Your instructions:
The data must be written out once more, precisely as given.

Task inputs:
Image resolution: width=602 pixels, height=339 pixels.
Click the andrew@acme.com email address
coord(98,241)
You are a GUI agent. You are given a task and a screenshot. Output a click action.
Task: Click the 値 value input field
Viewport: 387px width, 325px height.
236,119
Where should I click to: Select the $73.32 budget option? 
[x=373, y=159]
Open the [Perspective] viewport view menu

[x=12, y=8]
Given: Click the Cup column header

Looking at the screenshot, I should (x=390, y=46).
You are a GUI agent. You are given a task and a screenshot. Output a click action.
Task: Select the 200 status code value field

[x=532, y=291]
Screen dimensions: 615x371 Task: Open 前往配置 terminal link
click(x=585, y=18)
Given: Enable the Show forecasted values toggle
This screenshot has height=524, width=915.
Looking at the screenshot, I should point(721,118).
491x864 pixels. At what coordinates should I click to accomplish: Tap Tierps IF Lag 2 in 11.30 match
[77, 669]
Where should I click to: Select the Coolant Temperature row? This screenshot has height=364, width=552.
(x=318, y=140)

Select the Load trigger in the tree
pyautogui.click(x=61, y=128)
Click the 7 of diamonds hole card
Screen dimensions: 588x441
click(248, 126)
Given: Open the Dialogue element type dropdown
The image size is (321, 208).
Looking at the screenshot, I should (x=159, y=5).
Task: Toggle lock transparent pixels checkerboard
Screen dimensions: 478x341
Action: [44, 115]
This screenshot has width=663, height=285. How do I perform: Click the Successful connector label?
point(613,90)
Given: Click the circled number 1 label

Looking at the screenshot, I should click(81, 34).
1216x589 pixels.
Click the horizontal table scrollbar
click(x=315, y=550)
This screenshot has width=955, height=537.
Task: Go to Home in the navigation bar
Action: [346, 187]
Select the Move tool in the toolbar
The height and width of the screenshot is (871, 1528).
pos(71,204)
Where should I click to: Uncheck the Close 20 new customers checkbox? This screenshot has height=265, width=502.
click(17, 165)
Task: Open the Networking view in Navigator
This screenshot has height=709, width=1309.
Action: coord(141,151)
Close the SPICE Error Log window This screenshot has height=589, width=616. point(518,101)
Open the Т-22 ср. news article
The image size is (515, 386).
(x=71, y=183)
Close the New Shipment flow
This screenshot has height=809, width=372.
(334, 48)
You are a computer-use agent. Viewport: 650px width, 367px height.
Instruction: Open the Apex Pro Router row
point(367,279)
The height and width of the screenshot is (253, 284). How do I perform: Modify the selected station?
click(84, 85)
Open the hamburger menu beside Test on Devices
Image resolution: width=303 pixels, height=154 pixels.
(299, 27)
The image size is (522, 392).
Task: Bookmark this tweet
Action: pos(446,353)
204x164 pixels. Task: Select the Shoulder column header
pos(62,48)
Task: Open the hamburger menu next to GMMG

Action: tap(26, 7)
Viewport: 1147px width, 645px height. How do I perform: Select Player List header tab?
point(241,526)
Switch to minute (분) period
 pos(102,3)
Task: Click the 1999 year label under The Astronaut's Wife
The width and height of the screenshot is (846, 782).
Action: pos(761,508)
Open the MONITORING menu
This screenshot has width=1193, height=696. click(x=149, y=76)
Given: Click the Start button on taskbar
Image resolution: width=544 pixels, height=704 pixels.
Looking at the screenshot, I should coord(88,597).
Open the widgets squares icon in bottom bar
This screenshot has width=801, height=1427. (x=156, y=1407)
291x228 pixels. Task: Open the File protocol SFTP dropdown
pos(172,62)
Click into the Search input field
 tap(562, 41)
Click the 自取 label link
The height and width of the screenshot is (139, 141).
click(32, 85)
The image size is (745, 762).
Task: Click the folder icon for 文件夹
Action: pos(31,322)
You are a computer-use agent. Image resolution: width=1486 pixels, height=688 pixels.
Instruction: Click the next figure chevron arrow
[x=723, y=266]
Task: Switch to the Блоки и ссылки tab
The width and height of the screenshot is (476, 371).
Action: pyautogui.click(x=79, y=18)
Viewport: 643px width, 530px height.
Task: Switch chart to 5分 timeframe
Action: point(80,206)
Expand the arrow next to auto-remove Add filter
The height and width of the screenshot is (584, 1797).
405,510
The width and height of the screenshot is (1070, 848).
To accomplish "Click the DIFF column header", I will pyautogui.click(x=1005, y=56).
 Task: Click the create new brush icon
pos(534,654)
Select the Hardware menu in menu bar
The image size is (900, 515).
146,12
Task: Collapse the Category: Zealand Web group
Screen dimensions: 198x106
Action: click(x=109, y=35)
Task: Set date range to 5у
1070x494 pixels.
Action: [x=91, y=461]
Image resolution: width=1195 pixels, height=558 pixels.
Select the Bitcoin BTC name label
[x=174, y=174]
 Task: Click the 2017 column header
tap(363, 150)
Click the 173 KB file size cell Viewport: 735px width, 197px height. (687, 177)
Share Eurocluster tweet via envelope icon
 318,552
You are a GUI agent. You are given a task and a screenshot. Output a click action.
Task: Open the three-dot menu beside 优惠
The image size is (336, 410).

Problem solution:
Image resolution: width=602 pixels, height=339 pixels.
Click the andrew@acme.com email address
coord(98,241)
You are a GUI agent. You are given a task and a screenshot. Output a click action.
Task: Click the 値 value input field
Viewport: 387px width, 325px height.
236,119
Where should I click to: Select the $73.32 budget option? 
[x=373, y=159]
Open the [Perspective] viewport view menu

[x=12, y=8]
Given: Click the Cup column header

Looking at the screenshot, I should (x=390, y=46).
You are a GUI agent. You are given a task and a screenshot. Output a click action.
Task: Select the 200 status code value field

[x=532, y=291]
Screen dimensions: 615x371 Task: Open 前往配置 terminal link
click(x=585, y=18)
Given: Enable the Show forecasted values toggle
This screenshot has height=524, width=915.
Looking at the screenshot, I should point(721,118).
491x864 pixels. At what coordinates should I click to accomplish: Tap Tierps IF Lag 2 in 11.30 match
[77, 669]
Where should I click to: Select the Coolant Temperature row? This screenshot has height=364, width=552.
(x=318, y=140)

Select the Load trigger in the tree
pyautogui.click(x=61, y=128)
Click the 7 of diamonds hole card
Screen dimensions: 588x441
click(248, 126)
Given: Open the Dialogue element type dropdown
The image size is (321, 208).
Looking at the screenshot, I should (x=159, y=5).
Task: Toggle lock transparent pixels checkerboard
Screen dimensions: 478x341
Action: [44, 115]
This screenshot has width=663, height=285. How do I perform: Click the Successful connector label?
point(613,90)
Given: Click the circled number 1 label

Looking at the screenshot, I should click(81, 34).
1216x589 pixels.
Click the horizontal table scrollbar
click(x=315, y=550)
This screenshot has width=955, height=537.
Task: Go to Home in the navigation bar
Action: [346, 187]
Select the Move tool in the toolbar
The height and width of the screenshot is (871, 1528).
pos(71,204)
Where should I click to: Uncheck the Close 20 new customers checkbox? This screenshot has height=265, width=502.
click(17, 165)
Task: Open the Networking view in Navigator
This screenshot has height=709, width=1309.
Action: coord(141,151)
Close the SPICE Error Log window This screenshot has height=589, width=616. point(518,101)
Open the Т-22 ср. news article
The image size is (515, 386).
(x=71, y=183)
Close the New Shipment flow
This screenshot has height=809, width=372.
(334, 48)
You are a computer-use agent. Viewport: 650px width, 367px height.
Instruction: Open the Apex Pro Router row
point(367,279)
The height and width of the screenshot is (253, 284). How do I perform: Modify the selected station?
click(84, 85)
Open the hamburger menu beside Test on Devices
Image resolution: width=303 pixels, height=154 pixels.
(299, 27)
The image size is (522, 392).
Task: Bookmark this tweet
Action: pos(446,353)
204x164 pixels. Task: Select the Shoulder column header
pos(62,48)
Task: Open the hamburger menu next to GMMG

Action: tap(26, 7)
Viewport: 1147px width, 645px height. How do I perform: Select Player List header tab?
point(241,526)
Switch to minute (분) period
 pos(102,3)
Task: Click the 1999 year label under The Astronaut's Wife
The width and height of the screenshot is (846, 782).
Action: pos(761,508)
Open the MONITORING menu
This screenshot has width=1193, height=696. click(x=149, y=76)
Given: Click the Start button on taskbar
Image resolution: width=544 pixels, height=704 pixels.
Looking at the screenshot, I should coord(88,597).
Open the widgets squares icon in bottom bar
This screenshot has width=801, height=1427. (x=156, y=1407)
291x228 pixels. Task: Open the File protocol SFTP dropdown
pos(172,62)
Click into the Search input field
 tap(562, 41)
Click the 自取 label link
The height and width of the screenshot is (139, 141).
click(32, 85)
The image size is (745, 762).
Task: Click the folder icon for 文件夹
Action: pos(31,322)
You are a computer-use agent. Image resolution: width=1486 pixels, height=688 pixels.
Instruction: Click the next figure chevron arrow
[x=723, y=266]
Task: Switch to the Блоки и ссылки tab
The width and height of the screenshot is (476, 371).
Action: pyautogui.click(x=79, y=18)
Viewport: 643px width, 530px height.
Task: Switch chart to 5分 timeframe
Action: point(80,206)
Expand the arrow next to auto-remove Add filter
The height and width of the screenshot is (584, 1797).
405,510
The width and height of the screenshot is (1070, 848).
To accomplish "Click the DIFF column header", I will pyautogui.click(x=1005, y=56).
 Task: Click the create new brush icon
pos(534,654)
Select the Hardware menu in menu bar
The image size is (900, 515).
146,12
Task: Collapse the Category: Zealand Web group
Screen dimensions: 198x106
Action: click(x=109, y=35)
Task: Set date range to 5у
1070x494 pixels.
Action: [x=91, y=461]
Image resolution: width=1195 pixels, height=558 pixels.
Select the Bitcoin BTC name label
[x=174, y=174]
 Task: Click the 2017 column header
tap(363, 150)
Click the 173 KB file size cell Viewport: 735px width, 197px height. (687, 177)
Share Eurocluster tweet via envelope icon
 318,552
You are a GUI agent. You are given a task and a screenshot. Output a click action.
Task: Open the three-dot menu beside 优惠
The image size is (336, 410).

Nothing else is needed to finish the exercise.